Gracias a Jesús María García Añoveros volvemos a recrear tales pasiones, tales polémicas, comprendemos mejor su alcance y contenido, y si hace unos años nos deleitaba con el enfoque sobre el pasado remoto de la fiesta, con las controversias sobre la licitud moral del espectáculo taurino, ahora en esta nueva obra, nos muestra en conjunto el enfrentamiento nacido en el seno de la Ilustración. Y cómo, pese a ataques desesperados, la corrida ilustrada sigue hoy vigente como antaño, transformada, lógicamente, con el paso de los años, pero reciamente afianzada en un festejo que tuvo la suerte de nacer en el siglo de las luces tal y como hoy lo vemos desarrollarse. García Añoveros acabará por decir: “Para el historiador que escribe estas líneas, que desea quedarse al margen de estas actitudes, pues su propósito únicamente ha sido el realizar un examen de la obra de Vargas Ponce desde el punto de la crítica histórica, la Disertación no es una obra científica”. Por el contrario, finalizará su obra, precisamente, con una frase apologética sacada del propio Salazar: “los españoles apasionados a las fiestas taurinas deben esperar, y esperan en efecto, que triunfará la justicia de su causa y que serán mantenidos en el goce e inmemorial posesión de este espectáculo eminentemente nacional en que tanto se complacen”. 

Texto extraido parcialmente del Prólogo a "Los ilustrados y los toros"

2 comentarios:

  1. Don Rafael: Esa última expresión, "no es una obra científica", es quizás lo que ha perjudicado la defensa de la Fiesta. Hogaño, los antitaurinos aplican algo parecido al llamado "método científico" a sus diatribas y por eso aparentan tener consistencia y sustento, en tanto que los que intentamos defenderla andamos un poco dando palos de ciego, señalando los bienes que ha aportado a la humanidad, pero sin orden, concierto o método, creo.

    Así han llegado a conclusiones tan lastimosas como la de asegurar que hay "un acercamiento entre las especies" (refiriéndose claro está, a los animales vertebrados) y que por ese "parentesco en apariencia", los festejos taurinos pecan de ilicitud y de inmoralidad, porque "se violan y se niegan los derechos de los animales".

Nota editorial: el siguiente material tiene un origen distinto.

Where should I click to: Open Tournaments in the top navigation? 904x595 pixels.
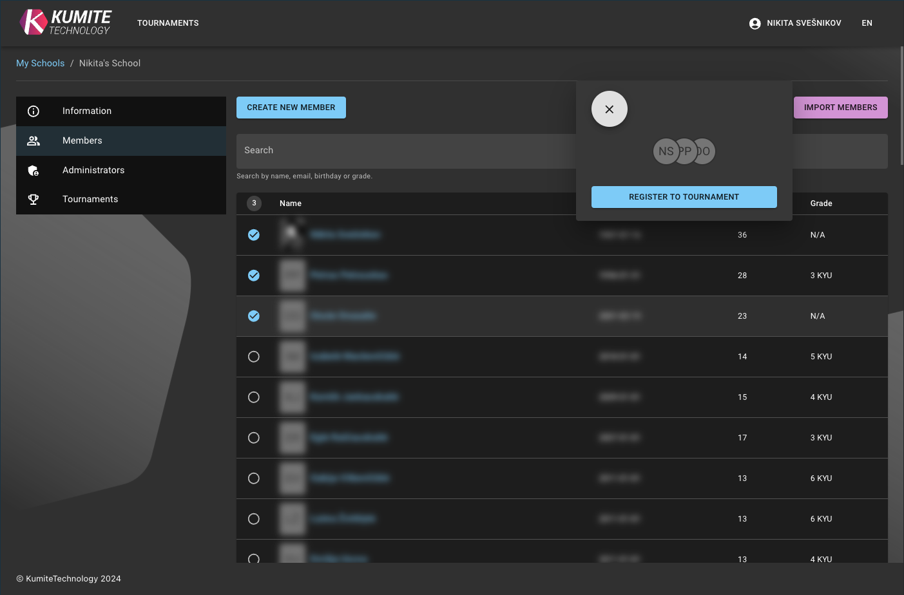168,23
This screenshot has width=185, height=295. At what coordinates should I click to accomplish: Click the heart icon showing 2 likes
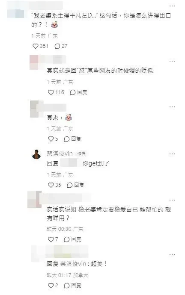[x=51, y=286]
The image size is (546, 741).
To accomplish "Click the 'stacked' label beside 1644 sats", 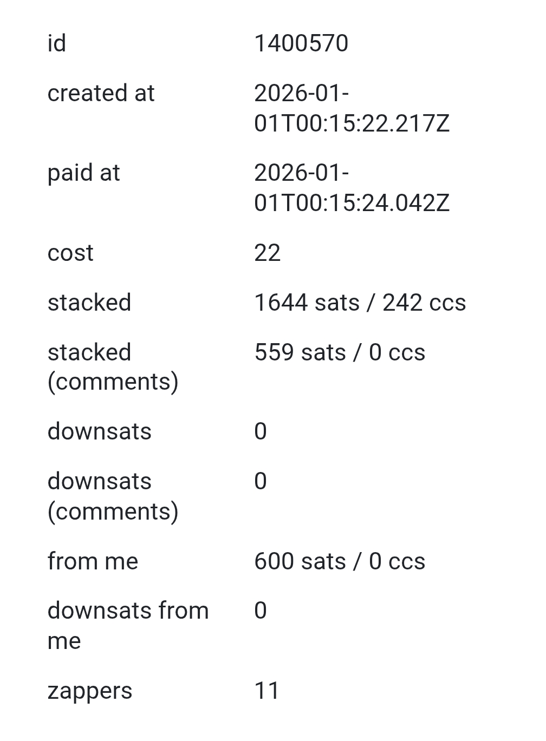I will [x=89, y=303].
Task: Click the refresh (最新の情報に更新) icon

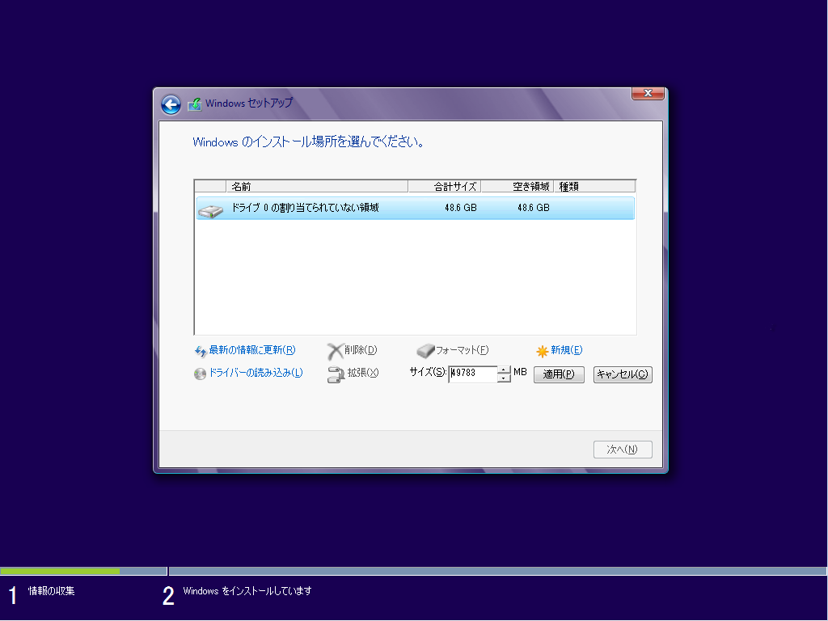Action: [201, 351]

    Quizás sea ya tiempo de destruir esas afirmaciones producto de lo que atinadamente se llama "pseudo-ciencia" y aplicarnos nosotros con una metodología adecuada a demostrar lo que es evidente, que aunque por ello no es necesario, pero tal parece que algunos requieren de tal prueba.

    Con mi respeto desde Aguascalientes, México.